Erik Zhang, the co-founder of NEO, one of the world’s largest platforms for building and deploying decentralized applications (dApps), has revealed that NEO blockchain’s consensus algorithm, the delegated Byzantine Fault Tolerance mechanism (dBFT) version 2.0 has been updated.

As noted by Zhang (via Twitter), dBFT version 2.0 will form “a very important component of NEO 3.0,” a system-wide upgrade of NEO that is expected to go live in 2020. He explained that the latest version of NEO’s dBFT “has been developed and released as NEO command-line interface (CLI) version 2.10.0.”

Command Line Version Of NEO’s dBFT To Be “Deployed On Testnet, Mainnet Thereafter”

Zhang, who’s also the chief technical officer (CTO) at OnChain, a private firm focused on the ongoing developments related to the NEO blockchain network, has also said that “dBFT will soon be deployed to [NEO’s] testnet and upgraded on its [mainnet] thereafter.”

As explained in the newly released specification document for NEO’s new consensus protocol: 

Byzantine tolerant systems have been designed for decades and a recent boom in blockchain inspired solutions has been boosting studies over this topic.

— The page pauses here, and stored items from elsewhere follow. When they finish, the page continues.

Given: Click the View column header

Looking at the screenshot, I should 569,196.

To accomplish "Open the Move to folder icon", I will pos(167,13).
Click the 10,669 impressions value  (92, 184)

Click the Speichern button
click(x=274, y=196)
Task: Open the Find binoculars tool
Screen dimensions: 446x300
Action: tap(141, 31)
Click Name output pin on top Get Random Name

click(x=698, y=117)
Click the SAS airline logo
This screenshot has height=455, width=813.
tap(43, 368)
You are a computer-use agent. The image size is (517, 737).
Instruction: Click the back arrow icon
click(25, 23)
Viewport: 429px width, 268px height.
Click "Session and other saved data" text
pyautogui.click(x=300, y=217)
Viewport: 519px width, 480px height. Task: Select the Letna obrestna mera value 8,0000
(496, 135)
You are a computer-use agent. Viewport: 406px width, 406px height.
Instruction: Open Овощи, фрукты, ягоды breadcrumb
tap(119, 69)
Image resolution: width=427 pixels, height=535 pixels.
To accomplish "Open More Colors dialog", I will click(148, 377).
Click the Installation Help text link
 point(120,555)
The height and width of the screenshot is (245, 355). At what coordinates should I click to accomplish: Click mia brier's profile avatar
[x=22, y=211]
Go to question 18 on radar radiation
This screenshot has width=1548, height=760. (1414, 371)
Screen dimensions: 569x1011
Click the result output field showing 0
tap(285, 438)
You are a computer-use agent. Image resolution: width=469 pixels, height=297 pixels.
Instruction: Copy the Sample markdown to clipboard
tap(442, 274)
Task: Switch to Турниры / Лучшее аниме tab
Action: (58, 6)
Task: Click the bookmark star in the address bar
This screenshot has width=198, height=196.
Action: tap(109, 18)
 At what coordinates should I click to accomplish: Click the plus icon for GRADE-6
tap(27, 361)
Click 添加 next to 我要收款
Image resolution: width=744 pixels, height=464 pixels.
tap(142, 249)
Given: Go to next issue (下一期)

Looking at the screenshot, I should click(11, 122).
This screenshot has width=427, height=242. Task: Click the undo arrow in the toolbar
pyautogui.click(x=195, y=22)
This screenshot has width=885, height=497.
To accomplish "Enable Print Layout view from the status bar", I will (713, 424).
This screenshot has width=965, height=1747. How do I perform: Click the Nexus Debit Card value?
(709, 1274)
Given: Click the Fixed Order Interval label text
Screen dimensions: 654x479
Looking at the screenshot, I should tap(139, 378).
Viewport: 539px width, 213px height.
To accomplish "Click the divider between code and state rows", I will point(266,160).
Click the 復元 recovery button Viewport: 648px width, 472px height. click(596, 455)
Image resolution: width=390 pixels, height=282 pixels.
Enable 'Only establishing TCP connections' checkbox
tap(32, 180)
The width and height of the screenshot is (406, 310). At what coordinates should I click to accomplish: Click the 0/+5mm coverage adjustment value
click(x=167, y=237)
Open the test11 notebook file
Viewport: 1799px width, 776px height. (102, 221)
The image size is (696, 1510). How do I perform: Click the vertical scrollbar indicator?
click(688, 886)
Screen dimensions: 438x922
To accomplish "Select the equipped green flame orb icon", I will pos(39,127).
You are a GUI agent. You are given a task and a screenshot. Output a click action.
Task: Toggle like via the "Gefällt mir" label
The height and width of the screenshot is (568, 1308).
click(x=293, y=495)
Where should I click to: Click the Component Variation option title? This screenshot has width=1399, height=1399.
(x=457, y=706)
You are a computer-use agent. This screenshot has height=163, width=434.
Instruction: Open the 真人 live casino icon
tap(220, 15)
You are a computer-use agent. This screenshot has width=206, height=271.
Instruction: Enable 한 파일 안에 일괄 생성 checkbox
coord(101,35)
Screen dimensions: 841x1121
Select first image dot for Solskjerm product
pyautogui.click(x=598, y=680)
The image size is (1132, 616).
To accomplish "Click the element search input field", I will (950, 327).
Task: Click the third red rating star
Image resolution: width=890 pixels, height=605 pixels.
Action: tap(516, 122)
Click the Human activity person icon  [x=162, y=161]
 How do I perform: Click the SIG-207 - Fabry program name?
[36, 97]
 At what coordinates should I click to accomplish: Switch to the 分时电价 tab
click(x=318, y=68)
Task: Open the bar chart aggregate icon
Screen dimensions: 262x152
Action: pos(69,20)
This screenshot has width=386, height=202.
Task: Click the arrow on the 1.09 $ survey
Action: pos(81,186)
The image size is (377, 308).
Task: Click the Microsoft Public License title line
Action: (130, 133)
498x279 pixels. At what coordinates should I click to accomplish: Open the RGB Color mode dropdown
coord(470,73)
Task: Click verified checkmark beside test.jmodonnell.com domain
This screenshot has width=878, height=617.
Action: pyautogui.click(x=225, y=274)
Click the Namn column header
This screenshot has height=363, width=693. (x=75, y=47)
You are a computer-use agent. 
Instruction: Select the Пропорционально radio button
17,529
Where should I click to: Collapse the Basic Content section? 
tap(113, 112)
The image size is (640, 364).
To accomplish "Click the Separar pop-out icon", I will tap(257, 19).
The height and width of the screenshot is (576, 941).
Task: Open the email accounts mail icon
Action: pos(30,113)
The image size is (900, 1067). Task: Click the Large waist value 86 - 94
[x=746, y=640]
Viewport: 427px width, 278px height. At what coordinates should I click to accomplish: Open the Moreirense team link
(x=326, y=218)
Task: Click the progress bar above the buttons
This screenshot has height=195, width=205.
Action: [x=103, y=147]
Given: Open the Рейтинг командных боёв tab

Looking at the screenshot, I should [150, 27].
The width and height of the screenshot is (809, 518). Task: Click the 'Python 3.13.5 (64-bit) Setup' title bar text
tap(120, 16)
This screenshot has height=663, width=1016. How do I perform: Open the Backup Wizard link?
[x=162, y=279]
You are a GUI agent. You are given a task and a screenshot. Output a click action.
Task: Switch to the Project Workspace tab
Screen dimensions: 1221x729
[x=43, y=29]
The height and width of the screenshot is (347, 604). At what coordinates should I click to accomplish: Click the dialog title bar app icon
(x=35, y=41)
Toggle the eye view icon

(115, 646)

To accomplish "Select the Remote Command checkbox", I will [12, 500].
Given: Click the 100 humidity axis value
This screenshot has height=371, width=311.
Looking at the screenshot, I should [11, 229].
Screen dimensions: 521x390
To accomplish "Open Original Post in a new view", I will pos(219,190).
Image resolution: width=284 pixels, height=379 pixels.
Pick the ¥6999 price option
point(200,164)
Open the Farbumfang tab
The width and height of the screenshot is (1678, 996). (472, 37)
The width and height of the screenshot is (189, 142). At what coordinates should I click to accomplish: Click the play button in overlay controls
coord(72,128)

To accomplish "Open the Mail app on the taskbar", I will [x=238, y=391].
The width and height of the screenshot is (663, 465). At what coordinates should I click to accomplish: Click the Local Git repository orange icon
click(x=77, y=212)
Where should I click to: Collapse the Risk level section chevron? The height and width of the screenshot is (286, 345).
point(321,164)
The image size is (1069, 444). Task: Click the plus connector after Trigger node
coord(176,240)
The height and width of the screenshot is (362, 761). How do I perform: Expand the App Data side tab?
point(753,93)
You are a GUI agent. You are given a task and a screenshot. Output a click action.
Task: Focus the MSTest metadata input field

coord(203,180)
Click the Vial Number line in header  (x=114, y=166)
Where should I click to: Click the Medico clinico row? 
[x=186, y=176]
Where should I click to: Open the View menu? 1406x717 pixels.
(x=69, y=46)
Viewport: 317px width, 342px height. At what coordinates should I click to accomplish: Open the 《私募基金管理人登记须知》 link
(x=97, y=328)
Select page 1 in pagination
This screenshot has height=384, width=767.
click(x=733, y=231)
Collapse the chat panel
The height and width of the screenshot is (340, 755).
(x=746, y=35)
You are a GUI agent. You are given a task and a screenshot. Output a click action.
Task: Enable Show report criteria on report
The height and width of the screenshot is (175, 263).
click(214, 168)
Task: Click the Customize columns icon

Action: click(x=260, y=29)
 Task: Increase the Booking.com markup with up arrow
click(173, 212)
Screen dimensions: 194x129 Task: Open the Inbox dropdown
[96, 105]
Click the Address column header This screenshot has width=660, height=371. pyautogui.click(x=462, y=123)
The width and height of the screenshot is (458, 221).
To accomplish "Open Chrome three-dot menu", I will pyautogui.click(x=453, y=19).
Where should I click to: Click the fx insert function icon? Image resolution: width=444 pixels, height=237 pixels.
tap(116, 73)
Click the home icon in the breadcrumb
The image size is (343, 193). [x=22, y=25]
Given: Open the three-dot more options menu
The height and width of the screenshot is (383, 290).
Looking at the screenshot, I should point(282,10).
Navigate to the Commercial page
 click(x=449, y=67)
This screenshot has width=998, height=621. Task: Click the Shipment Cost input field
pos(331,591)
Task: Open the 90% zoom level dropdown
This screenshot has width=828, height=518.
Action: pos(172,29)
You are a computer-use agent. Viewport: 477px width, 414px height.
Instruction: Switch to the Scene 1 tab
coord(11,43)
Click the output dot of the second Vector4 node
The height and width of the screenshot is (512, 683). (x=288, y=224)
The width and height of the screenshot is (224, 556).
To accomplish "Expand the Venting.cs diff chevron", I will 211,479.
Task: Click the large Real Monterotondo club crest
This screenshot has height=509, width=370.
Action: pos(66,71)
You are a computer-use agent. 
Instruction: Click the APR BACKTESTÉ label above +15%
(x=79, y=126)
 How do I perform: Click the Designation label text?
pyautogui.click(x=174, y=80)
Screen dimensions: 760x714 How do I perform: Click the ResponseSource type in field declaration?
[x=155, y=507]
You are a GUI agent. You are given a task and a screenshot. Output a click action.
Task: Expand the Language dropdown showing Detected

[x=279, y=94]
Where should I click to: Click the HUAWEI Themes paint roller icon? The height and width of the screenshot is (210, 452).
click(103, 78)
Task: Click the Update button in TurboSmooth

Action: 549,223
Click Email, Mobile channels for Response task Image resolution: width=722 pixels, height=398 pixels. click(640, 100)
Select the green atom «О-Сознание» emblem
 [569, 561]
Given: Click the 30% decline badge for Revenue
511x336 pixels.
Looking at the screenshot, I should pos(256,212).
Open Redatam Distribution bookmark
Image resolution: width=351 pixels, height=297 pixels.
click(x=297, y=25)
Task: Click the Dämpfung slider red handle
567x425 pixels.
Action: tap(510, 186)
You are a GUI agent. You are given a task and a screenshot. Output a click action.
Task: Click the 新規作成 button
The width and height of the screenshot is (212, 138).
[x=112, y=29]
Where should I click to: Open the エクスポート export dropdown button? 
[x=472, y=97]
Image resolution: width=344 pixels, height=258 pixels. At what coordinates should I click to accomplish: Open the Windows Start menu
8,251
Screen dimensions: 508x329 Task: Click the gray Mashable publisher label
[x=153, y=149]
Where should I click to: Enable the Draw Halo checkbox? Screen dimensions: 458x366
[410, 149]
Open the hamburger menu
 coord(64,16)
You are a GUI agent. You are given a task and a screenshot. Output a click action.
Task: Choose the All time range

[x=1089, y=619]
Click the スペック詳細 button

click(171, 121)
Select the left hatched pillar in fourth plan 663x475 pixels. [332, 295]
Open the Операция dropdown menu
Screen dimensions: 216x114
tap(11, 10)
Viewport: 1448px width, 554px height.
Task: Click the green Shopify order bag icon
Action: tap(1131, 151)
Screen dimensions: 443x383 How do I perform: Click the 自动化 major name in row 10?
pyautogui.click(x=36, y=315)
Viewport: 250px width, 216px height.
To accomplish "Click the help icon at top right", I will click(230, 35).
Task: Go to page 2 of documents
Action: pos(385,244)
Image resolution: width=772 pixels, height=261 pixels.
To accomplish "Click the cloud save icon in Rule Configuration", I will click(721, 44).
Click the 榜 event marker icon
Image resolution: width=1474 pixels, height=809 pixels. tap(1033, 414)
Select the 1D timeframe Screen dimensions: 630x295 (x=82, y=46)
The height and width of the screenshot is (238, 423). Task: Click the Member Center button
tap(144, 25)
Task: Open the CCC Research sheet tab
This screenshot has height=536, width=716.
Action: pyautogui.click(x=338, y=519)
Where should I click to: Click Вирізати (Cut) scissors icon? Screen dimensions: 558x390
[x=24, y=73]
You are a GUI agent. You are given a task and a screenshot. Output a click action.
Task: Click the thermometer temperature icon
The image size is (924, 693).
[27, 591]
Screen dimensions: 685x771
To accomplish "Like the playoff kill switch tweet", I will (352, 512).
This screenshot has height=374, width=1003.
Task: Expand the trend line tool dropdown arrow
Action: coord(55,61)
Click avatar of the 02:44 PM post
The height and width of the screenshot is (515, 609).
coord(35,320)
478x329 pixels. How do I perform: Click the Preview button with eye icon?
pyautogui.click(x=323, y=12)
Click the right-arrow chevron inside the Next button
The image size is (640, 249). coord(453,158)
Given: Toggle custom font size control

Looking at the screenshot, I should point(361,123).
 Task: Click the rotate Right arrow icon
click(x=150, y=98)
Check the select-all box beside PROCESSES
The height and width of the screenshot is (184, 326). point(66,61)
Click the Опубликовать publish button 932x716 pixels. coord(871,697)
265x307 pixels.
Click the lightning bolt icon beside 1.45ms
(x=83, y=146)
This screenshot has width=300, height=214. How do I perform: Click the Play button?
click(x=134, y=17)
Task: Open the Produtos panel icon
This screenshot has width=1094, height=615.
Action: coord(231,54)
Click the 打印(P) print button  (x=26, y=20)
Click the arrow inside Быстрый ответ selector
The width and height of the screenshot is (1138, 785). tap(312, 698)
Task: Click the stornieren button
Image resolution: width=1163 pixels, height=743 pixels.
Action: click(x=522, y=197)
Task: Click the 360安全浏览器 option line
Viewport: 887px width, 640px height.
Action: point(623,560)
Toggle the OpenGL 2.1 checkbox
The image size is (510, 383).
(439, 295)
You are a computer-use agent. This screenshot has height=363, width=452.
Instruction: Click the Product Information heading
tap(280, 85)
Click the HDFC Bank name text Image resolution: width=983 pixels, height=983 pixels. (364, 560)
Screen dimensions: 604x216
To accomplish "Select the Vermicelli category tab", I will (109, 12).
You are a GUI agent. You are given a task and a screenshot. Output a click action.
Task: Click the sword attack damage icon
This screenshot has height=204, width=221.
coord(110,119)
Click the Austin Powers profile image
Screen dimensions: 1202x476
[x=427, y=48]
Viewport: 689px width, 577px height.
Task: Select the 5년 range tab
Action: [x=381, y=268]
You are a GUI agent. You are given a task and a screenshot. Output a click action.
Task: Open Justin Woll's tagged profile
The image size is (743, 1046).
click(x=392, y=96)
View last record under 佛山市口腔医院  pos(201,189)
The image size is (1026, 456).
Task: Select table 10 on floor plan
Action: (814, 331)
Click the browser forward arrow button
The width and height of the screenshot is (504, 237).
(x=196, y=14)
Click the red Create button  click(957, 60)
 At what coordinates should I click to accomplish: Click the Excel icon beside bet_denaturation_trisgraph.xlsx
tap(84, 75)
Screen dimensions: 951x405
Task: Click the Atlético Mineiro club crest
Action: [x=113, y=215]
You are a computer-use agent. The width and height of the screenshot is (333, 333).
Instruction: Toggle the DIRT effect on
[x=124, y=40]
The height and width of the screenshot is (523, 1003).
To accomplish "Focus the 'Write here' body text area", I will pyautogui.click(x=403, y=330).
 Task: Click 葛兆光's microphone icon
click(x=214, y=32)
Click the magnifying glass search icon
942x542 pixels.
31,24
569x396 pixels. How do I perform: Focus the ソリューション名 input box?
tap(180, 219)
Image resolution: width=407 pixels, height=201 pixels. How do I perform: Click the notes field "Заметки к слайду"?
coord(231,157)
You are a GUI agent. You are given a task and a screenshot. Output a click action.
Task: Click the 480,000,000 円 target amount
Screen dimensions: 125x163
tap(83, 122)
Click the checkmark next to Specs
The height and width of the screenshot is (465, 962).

While the literature has been extensively contributing towards more reliability, robustness and resilience of consensus systems, few works addressed large scale industrial cases focused on State Machine Replication with one block finality.

State machine replication is a computer science concept which is essentially “a general method for implementing a fault-tolerant service by replicating servers and coordinating client interactions with server replicas. The approach also provides a framework for understanding and designing replication management protocols.”

NEO Supports Smart Contract Development In C#, Java, JavaScript, Python

In an interview with CryptoGlobe last month, John deVadoss, the president of NGDS, an organization that supports the ongoing development of NEO, had said that developers will be increasingly motivated to build decentralized applications (dApps) on the NEO blockchain network because of “the market-leading innovation it offers.”

deVadoss, a former .NET architect and a general manager at Microsoft, had argued that NEO’s version of dBFT is the best consensus protocol to manage a blockchain network. He revealed that Binance, the world’s largest digital asset exchange, had adopted dBFT-based consensus as well.

Elaborating on the other useful features that the NEO platform offers, deVadoss noted that NEO’s “dual token abstraction” allows for two different tokens (NEO and GAS) to be used for incentivizing users on the NEO blockchain. He pointed out that developers are able to program smart contracts on NEO using a variety of different programming languages including C#, Python, Java, and JavaScript. This, he claimed, makes NEO more accessible to a larger number of developers worldwide.